At the end of last year the logistics faculty of South Africa’s Stellenbosch University presented its latest logistics barometer. It includes’ calculations of the costs generated in 2014, an estimate of the same for 2015 and a look at the likely results for 2016. The calculations are based on an extensive set of data built up over 20 years of research into freight volumes and freight flows in South Africa. The researchers have further refined the logistics cost calculations over the past 13 years to make them more reliable.
The relationship between South Africa’s gross domestic product (GDP)and the nation’s overall logistics costs per twelve months have been the subject of the authors’ special attention. According to professor Jan Havenga, one of the pioneering logistics costs researchers at Stellenbosch University, “the research has shown that the relationship between national logistics costs and GDP, having improved for many years, has now been moving in the wrong direction for the past five to six years.”
Logistics costs as a proportion of GDP
The figures show that total costs generated by the industry in 2014 came to approximately EUR 29.7 billion, which the scientists reported accounted for an 11.2% share of South Africa’s GDP. For 2015 the authors expect logistics’ total costs to increase to about EUR 32.6 billion, and then to around EUR 34.6 billion for 2016, which would correspond to an 11.8% share of total GDP.

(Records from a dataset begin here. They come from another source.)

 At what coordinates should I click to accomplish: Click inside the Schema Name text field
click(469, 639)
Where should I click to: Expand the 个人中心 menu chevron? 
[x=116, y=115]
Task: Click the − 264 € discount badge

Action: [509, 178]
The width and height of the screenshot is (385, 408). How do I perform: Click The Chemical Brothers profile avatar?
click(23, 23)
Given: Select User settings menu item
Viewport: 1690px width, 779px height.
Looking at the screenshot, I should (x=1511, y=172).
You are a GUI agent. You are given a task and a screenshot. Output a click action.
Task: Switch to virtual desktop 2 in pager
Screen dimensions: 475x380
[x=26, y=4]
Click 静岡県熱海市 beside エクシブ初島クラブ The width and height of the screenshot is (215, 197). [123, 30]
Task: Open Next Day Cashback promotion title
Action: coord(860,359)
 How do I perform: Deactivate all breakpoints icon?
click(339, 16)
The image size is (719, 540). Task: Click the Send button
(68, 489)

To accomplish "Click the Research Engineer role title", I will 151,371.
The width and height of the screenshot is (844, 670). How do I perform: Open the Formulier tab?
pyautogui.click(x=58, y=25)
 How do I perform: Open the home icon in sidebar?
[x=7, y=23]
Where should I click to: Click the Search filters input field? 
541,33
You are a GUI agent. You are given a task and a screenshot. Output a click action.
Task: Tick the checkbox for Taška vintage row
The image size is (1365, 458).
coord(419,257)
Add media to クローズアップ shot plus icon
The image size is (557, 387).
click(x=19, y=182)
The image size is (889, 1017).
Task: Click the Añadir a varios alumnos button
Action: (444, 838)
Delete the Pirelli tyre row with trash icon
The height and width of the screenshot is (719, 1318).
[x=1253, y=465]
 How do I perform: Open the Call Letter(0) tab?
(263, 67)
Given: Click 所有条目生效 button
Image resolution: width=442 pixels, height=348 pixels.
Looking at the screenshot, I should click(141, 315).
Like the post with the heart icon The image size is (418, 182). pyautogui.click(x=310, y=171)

Taking a closer look at 2014, it is noticeable that more than half of the costs incurred that year (57%), arise from the actual transportation of the goods. Investment costs account for 15.2% of the total, warehousing costs for 14.6% and management and administrative costs for 13.5%.
Most of the transport costs were accounted for by road haulage in 2014; 83% of the total. 15% of all costs were down to railfreight operations and 2% to pipelines. Outlays on fuel represented road haulage’s largest cost factor.
Call for better training
Besides analysing the country’s transport costs the authors have also identified the need for skills development in the nation’s logistics companies. They have established a “looming threat to the future of the South African supply chain generation, due to a lack of practical knowledge and skills transfer in the work environment, as well as sub-standard basic education and underperforming higher education.”
There are some very commendable initiatives by major logistics providers in South Africa relating to training and skills development, the researchers added, but the country nevertheless needs a renewed focus on these areas to support the industry’s ability to compete.